Guide: Featured Guides

Advantages and Disadvantages

Advantages

Liquidity

As the Forex market is so huge it is very liquid, with plenty of buyers and sellers. This means that you are highly unlikely to get stuck with untradeable assets, especially if you are dealing with the most popular traded currencies.

A 24 hour market

Unlike equities, which are usually traded within market opening hours, Forex trading goes around the clock. Traders can react to new and information as it breaks, rather than having to wait until the market opens. You can get in and out when you want to.

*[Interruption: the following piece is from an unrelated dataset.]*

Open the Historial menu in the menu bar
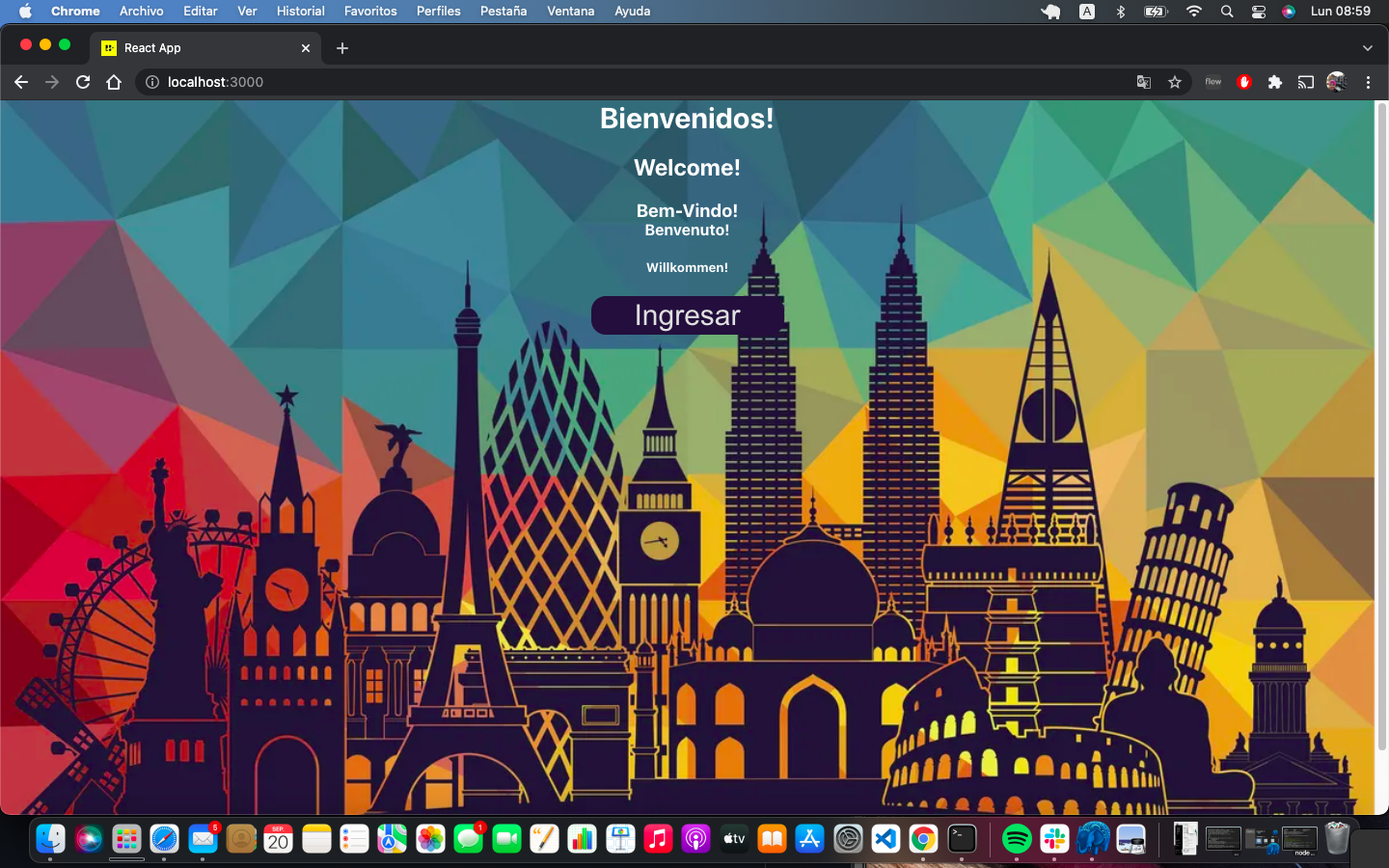Screen dimensions: 1389x868 300,11
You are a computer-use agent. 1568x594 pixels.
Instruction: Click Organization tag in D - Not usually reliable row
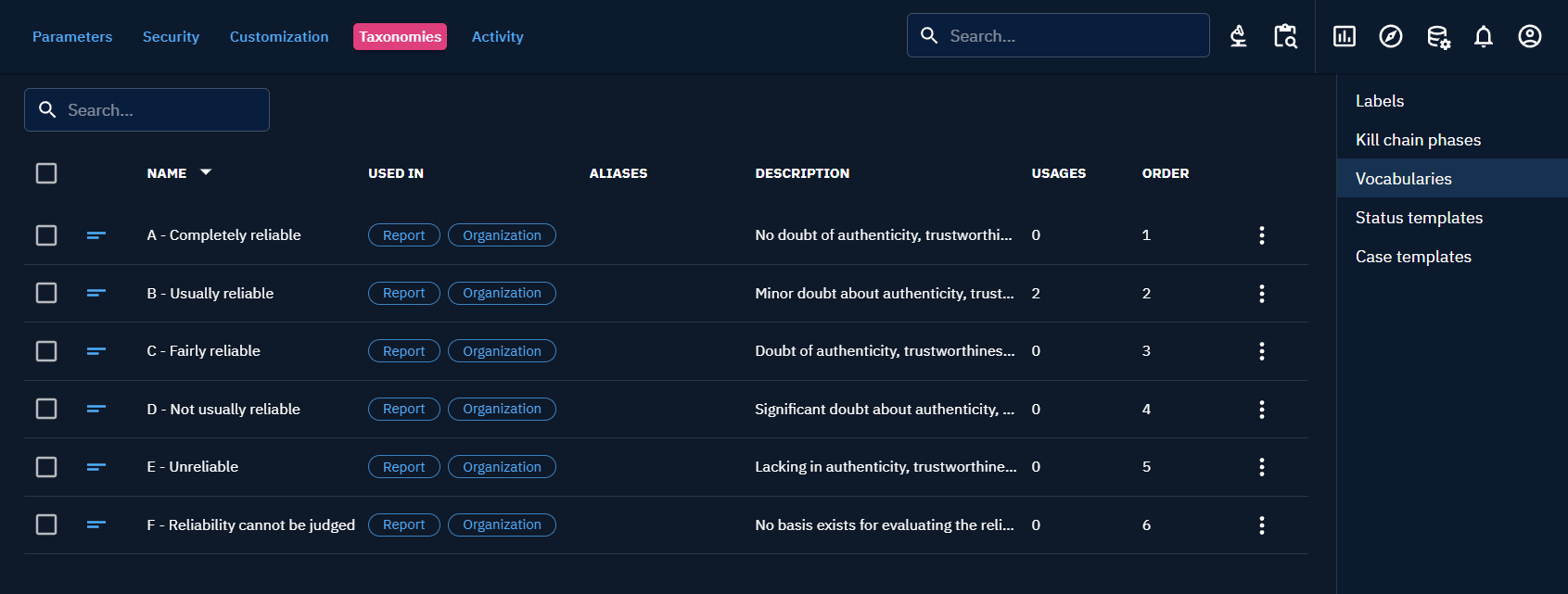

This is advantageous to those who want to trade intra-day, end of day, or at the end of their 9-5 work day.

The global Forex market opens early on Monday morning in New Zealand, and is constantly open and liquid 24 hours a day all the way to the New York close at 5 pm on the Friday.

Execution Quality

Because the market is highly liquid, most trades can be executed at a single market price.

Leverage

Often Forex firms permit experienced investors to take out foreign exchange positions without having to put up the whole amount of capital. This can allow traders to take more lucrative positions, although of course if they do call the market wrong then the potential losses are also larger.

Forex investors are often permitted to trade foreign currencies on a highly leveraged basis. For example some firms allow a position of up to 200x the original investment. An investment of £1,000 would enable you trade up to £200,000 of any particular currency.

A 'purer' market

The Foreign Exchange market is one of the purest markets in the sense that the potential for profit exists as long as there is a movement in the exchange rate.

Currencies are traded in pairs. For each transaction one currency is sold and another is bought. One side of this bargain will gain, and of course the other will lose. But the potential for profit is always there.

As the market is made up of so many players it is also harder for one organisation or trader to influence it.

Disadvantages

Leverage

Taking out leveraged positions means that you could lose more than your initial investment. With sensible risk management strategies this can be mitigated, but trading Forex is not for the novice investor.

Complex and fast moving

There are a large number of factors that can influence foreign exchange rates including hard to predict factors such as central banks trying to manipulate interest rates. Small changes can also have a big effect in this 24 hour market.